My aunt had a heart attack last weekend. She's in the hospital now, with her husband and oldest son hovering close by keeping an eye on things. From what I hear, she seems to be okay and will be going home soon.
Part of me would like to be there myself, but my aunt and uncle emigrated to New Zealand years ago and are (almost) quite literally on the other side of the world.
They were living in New Guinea twenty years ago when my father died of a heart attack, and it took them several days to make it back to New York. This didn't seem strange to me back then, this delay in their arrival. She was my father's baby sister, my wild and wonderful globetrotting Auntie, living on a sailboat and exploring beautiful and exotic places and doing the most gorgeous watercolors of her travels and sending us kids the sweetest handmade cards and fabrics and gifts from all over the world.
Last summer my aunt and uncle decided to cut back on their months of sailing every year and settle more permanently in their house in northern New Zealand. I fell in love with New Zealand during three weeks I spent there back in 2006, but it's a damned long way away and a damned expensive plane ticket to get there and back, and somehow the news of their settling there made me feel very sad.
Yesterday morning when I first read the email letting us know about her heart attack, I didn't feel anything but distance. Later in the evening, when I was talking to my boy on the other side of the country, I mentioned it almost as an after-thought. He looked horrified, of course, because it is never good to hear about one's girlfriend's beloved Auntie being hospitalized, and I think surprised at first that I didn't seem more upset.
And strangely, the more I talked to him about it, the more I felt an almost shocking anger welling up behind my eyes. I found myself crying with rage over the distance between here and there, and over the distance between my father's death and her arrival in our house in Mohegan Lake. The choices she's made over the years -- to be so far away from family so much of the time -- seem alien to me, especially now as she and her husband are growing older and facing the inevitable decline that comes with that.
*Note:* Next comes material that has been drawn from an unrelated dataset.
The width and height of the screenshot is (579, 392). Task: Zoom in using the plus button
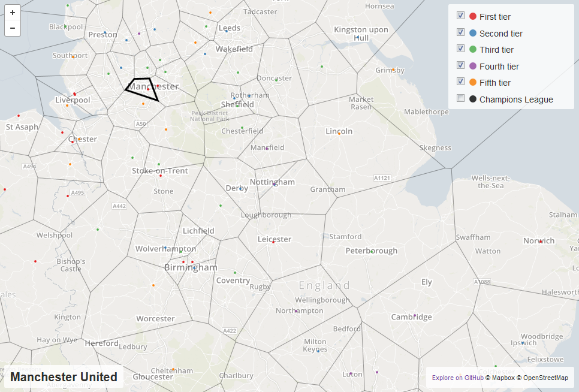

(Of course here I am in New York City, thousands of miles away from my family, from my boy, and well aware of my own hypocrisy. Yet there are degrees of distance -- at least in my head, at least during last night's bout of anger, which of course was inextricably linked to my fear of losing her, of losing another connection to my father, to my self.)
I've been thinking today about the myriad ways in which grief can surprise us, years or even decades later. Yesterday marked four years since my boyfriend's older brother killed himself -- not very long at all in the grand scheme of things, and certainly close enough to still feel unbearably raw. But instead of being filled with sorrow or rage, my boy somehow managed to find some solace -- walking out in the forest lands, down to his beloved ocean.
He wrote this last night, and I keep coming back to it today as I am trying to be more aware of my own anger, my own fear and seemingly ever-present grief:
"I found myself by the water. It hit me that all of this will
forever come in waves. Like when you're sitting on the beach, and
sometimes the waves come almost to your feet, but then the next wave is
way out there and doesn't come close. Bigger or smaller, stronger or
weaker. But always waves. There's nothing you or I can do to stop the
waves. The forces behind them are bigger than us. But if we can accept
them, and watch them from just far enough away, we can usually hop out
of the way before we get our socks wet, or before they swallow us up."
Which, finally, brings me to where I was wanting to go with this all along. I've fallen out of the habit of meditating in the last few months, and in a weird way I can't help but think that last night's anger came, at least in part, out of that lack.
So this morning I sat. Just for ten minutes, but it was okay. Nice, even, and calming. I wrote to a dear friend last weekend, before even hearing about my aunt's heart attack, that I'd fallen off the meditation wagon recently. She wrote back, "Your morning ritual of tea and meditation sounded so lovely! You deserve to start your days so sweetly, my dear."
Perhaps tomorrow I will sit again, or perhaps the day after that. And perhaps if I keep doing that, some of these waves will recede a little bit, or at least stop threatening to swallow me up. And then -- then hopefully I will be able to to think of my aunt only with love, as I want to and as she deserves, and not have that love tinged with hurt.